WOMEN'S ENEWS
Friday, October 17, 2003

Victoria Zunitch
WeNews correspondent


Experts now focusing on demand-side of sex trade

A conference to define the forces creating the global demand for sexual services, which helps drive the sex slave trade, is underway in Chicago. Experts are focusing on a wide range of factors that may be driving up demand.

The vicious business of sexual slavery has begun to be understood, to a certain extent, by experts. A certain amount of information has been gathered about the perpetrators of this type of trafficking and their victims — the people who are purchased, sold and moved across borders each year for the purposes of sex exploitation.

What's less understood, say organizers of a sex-trafficking conference that started yesterday in Chicago and continues today, is the demand side of the equation: that is, the people who pay for sexual services such as prostitution and products such as pornography.

"Everybody's been focusing on the misery of the victims, which gets us nowhere," says Sandra Hunnicutt, founder of Captive Daughters, a Los Angeles anti-sex trafficking organization that is co-sponsoring the conference with DePaul University's International Human Rights Law Institute in Chicago.

Experts at the conference believe there is a direct connection between demand and trafficking. They say demand for sexual services and products such as prostitution, pornography or mail-order brides helps to create the need for women and girls to provide these "services," which creates an incentive for the traffickers to ply their trade.

Who is paying for sex?

The U.S. government estimates that 800,000 to 900,000 people are trafficked annually, and of that global number, an estimated 50,000 women and children from around the world are trafficked annually into the United States specifically for the sex trade.

But who are the buyers of these people and their services? How many of them are there? How can they be dissuaded from purchasing sex from prostitutes who may be enslaved? Those are some of the questions that need to be faced, say organizers of the conference about the global forces of demand behind sex trafficking.
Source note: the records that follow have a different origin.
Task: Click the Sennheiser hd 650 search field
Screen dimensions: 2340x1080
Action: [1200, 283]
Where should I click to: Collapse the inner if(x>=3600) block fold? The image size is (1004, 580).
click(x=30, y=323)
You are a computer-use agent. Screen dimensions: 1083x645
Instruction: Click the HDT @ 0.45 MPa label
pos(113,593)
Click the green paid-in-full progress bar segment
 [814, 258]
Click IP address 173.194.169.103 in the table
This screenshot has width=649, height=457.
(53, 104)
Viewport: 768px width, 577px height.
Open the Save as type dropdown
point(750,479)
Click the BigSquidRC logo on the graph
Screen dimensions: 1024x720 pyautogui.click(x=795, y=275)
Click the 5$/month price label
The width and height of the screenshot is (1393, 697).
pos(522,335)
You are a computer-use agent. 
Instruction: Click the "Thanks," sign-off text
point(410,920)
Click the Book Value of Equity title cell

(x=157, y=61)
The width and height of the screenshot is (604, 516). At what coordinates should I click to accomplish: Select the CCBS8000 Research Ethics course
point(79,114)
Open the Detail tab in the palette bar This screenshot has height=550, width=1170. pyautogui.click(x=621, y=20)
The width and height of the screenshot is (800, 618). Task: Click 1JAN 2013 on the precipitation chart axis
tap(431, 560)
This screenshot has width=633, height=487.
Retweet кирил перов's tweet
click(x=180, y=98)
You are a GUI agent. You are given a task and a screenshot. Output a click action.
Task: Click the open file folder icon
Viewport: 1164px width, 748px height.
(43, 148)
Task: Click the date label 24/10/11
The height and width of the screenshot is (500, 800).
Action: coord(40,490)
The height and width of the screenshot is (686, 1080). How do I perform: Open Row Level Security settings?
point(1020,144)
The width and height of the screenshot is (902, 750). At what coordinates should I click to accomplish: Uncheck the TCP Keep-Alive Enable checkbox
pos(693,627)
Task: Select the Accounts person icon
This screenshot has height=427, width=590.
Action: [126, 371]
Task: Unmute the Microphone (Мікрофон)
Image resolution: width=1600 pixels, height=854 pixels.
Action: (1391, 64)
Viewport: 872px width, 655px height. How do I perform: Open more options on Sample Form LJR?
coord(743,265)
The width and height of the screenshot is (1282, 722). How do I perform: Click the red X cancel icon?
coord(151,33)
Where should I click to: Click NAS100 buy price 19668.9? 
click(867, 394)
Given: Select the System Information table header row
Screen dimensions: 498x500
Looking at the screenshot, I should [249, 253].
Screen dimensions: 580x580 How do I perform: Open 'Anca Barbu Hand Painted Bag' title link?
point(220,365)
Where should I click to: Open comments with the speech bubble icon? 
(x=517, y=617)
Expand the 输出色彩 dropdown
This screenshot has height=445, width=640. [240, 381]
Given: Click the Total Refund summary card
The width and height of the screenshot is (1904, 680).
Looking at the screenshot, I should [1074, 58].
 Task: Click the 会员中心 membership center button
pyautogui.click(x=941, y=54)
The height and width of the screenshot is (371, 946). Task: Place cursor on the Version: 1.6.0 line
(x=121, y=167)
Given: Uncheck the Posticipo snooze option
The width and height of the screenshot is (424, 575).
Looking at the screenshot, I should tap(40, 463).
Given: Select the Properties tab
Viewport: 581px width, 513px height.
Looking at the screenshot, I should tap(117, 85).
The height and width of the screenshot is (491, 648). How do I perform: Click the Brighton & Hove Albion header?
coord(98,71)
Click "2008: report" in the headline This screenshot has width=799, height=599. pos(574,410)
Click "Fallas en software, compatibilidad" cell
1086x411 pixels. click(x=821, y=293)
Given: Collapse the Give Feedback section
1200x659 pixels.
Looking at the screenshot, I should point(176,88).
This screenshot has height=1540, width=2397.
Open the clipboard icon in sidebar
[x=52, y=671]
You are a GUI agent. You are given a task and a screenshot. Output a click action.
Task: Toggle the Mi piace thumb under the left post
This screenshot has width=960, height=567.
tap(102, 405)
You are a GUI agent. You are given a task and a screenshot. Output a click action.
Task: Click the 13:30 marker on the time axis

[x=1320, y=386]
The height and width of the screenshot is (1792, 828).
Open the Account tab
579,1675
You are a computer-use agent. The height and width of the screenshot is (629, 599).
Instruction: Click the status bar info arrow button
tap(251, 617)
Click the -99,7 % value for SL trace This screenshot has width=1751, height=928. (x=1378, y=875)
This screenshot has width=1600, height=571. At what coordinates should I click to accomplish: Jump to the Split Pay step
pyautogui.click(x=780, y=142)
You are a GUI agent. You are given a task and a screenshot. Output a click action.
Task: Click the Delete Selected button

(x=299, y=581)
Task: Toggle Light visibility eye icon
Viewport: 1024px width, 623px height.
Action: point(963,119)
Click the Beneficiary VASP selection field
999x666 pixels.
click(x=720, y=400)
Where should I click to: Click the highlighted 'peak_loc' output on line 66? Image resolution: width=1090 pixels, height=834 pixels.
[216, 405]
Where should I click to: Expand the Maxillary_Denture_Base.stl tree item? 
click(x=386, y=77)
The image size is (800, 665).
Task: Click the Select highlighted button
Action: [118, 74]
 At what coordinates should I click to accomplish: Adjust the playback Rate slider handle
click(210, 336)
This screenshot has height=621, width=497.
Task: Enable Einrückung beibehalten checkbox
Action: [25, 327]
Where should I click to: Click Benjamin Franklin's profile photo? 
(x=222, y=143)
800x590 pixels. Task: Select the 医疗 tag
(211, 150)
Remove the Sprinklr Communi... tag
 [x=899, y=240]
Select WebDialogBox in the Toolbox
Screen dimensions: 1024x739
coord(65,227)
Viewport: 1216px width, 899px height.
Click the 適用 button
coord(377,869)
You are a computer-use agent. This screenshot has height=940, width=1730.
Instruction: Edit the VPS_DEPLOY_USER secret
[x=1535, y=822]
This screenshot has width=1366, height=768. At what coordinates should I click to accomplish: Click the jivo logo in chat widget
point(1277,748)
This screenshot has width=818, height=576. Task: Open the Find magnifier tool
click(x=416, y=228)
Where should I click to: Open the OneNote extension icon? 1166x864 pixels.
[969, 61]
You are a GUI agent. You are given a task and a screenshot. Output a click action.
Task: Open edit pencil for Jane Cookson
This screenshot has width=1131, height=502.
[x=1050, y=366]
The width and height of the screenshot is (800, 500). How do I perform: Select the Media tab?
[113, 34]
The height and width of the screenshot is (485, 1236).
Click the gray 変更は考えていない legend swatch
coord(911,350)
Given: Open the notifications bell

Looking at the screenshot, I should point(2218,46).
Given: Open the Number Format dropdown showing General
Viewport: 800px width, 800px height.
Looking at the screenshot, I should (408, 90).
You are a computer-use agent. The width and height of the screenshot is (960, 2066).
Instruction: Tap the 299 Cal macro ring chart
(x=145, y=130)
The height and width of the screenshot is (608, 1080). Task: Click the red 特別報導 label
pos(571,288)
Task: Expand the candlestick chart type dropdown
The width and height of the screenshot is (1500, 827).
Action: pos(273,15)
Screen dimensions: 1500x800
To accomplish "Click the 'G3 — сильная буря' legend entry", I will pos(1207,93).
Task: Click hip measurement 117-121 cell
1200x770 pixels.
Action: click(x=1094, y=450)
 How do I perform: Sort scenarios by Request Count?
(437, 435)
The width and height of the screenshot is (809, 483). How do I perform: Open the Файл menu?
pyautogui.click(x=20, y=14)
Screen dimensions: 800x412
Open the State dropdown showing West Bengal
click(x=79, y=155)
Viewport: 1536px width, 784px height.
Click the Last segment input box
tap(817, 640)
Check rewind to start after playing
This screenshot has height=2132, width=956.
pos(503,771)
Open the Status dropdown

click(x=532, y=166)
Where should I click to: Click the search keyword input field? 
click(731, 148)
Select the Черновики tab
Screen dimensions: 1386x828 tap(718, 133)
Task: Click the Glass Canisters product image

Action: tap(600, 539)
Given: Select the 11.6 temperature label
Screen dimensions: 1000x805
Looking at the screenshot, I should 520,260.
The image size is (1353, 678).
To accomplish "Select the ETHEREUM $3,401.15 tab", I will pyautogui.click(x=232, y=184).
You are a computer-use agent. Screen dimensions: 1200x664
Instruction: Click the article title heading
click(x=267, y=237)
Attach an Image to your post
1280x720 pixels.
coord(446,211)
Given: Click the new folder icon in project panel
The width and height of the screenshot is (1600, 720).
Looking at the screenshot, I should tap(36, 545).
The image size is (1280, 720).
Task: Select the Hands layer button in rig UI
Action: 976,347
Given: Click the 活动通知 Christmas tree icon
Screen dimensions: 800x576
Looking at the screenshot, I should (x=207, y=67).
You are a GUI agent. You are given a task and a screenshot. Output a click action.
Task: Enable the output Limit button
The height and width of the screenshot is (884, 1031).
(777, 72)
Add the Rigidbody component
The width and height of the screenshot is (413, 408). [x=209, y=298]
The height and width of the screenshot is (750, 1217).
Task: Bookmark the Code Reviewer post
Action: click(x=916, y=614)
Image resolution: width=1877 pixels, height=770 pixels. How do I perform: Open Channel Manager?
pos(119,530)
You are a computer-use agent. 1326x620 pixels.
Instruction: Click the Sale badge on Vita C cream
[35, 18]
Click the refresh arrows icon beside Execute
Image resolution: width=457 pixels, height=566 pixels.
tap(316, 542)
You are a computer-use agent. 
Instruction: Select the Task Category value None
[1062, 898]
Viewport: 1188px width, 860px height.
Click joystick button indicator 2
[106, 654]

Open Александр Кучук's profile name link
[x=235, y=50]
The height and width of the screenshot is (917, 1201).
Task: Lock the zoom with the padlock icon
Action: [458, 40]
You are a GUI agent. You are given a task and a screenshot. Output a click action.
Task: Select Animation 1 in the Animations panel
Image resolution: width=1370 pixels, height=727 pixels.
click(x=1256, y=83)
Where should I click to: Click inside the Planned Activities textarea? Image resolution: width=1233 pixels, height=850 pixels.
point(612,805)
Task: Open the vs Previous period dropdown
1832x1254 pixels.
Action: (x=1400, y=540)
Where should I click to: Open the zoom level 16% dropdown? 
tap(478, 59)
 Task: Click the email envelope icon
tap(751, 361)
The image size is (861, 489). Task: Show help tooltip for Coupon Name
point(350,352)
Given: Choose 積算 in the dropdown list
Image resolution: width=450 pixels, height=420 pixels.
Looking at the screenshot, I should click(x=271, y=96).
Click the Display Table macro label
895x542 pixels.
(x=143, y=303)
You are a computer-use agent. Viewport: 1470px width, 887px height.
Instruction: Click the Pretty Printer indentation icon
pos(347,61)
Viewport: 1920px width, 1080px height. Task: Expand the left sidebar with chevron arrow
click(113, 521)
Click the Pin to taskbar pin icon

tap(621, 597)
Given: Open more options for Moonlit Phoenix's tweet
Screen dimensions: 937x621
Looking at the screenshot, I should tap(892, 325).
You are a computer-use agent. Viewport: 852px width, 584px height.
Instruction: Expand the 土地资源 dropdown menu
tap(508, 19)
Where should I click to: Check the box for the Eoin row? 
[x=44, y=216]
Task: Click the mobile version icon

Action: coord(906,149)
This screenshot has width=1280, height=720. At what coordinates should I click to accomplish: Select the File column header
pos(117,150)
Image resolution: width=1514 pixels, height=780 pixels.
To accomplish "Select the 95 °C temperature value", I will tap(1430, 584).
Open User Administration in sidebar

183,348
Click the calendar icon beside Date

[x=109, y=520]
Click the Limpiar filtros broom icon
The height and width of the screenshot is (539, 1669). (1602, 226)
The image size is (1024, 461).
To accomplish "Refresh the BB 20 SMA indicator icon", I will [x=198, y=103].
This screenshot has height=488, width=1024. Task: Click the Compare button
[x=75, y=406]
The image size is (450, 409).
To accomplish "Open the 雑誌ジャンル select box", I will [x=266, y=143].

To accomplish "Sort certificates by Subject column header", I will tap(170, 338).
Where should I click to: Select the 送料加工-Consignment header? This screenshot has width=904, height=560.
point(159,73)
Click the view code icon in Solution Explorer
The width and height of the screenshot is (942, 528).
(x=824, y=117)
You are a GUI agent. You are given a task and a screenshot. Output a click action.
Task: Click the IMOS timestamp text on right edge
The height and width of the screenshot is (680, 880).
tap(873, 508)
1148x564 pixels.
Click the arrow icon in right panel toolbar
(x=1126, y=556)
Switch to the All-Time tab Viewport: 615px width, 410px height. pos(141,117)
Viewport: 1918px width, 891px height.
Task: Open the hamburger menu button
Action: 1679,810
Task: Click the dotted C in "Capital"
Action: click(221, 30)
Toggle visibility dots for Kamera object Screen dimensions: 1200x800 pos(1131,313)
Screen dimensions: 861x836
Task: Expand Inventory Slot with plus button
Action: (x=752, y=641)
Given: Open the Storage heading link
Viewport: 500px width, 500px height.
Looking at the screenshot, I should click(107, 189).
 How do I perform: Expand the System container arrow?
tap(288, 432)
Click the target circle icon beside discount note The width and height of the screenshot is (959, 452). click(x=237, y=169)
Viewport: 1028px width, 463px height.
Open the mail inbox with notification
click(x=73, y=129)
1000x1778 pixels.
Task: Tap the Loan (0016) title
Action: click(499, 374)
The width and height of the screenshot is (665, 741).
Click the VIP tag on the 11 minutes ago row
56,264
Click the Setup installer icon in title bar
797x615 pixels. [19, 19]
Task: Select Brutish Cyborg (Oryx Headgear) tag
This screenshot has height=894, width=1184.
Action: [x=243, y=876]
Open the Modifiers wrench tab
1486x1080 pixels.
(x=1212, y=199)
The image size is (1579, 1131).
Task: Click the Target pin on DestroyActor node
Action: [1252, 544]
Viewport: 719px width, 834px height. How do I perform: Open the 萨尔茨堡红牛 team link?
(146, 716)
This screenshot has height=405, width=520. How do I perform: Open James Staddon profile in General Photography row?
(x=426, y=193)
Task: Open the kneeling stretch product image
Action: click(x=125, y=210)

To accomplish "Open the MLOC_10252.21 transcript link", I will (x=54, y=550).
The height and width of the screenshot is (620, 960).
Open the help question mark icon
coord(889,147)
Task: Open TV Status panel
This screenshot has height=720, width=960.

Although human trafficking can often be a voluntary process, in which people willingly pay smugglers to move them across international borders, much of the trade also involves people being purchased or kidnapped and then sold and moved to another location, for forced labor. When the labor they are forced into is prostitution, modeling for pornography, marriage as mail-order "brides," or other sex-related work, they are considered sex slaves. The vast majority of those forced into sex work are women and underage girls, although some men and underage boys are also victimized. "Dismantle demand" is the ultimate goal, Hunnicutt says. By defining and studying the buyers, or demand side, of sex trafficking, the conference participants say they want to start fighting this type of trafficking on a new front.

Other industries may influence demand for commercial sex

Some quasi-mainstream enterprises help to drive demand, Hunnicutt says. For example, she believes that the Internet and video porn industries are using underage children, and she sees them as providing the titillating experiences that prompt men to then purchase sex with prostitutes. Even newspapers that rely heavily on sex ads for financing help to encourage demand, Hunnicutt says.

So-called gentlemen's clubs, commonly known as "high-class strip joints," fall into this category, she adds. They present themselves as places where businessmen can meet, dine and watch scantily-clad, beautiful women dance. But it's believed that many or most are also providing the opportunity for prostitution.

For example, Atlanta's Gold Club has drawn major media attention ever since its owner was charged in 2001 with prostitution and other crimes, including paying protection money to New York's Gambino crime family. He eventually struck a deal with prosecutors that led to the club's closing. "Many of these so-called gentlemen's clubs where businesses actually rent conference rooms to be sexual with women, that is creating this overall problem that men are permitted to view women as sex objects," said Morrison Torrey, a professor of law at the DePaul University College of Law.

The conference may even wind up targeting some mainstream enterprises as factors that enable demand for sexual services to thrive. For example, the telephone directories in even moderately sized cities include liberal helpings of advertisements for escort and massage outcall services. Conference participants believe these services, like strip clubs, are often if not always thinly-veiled prostitution services.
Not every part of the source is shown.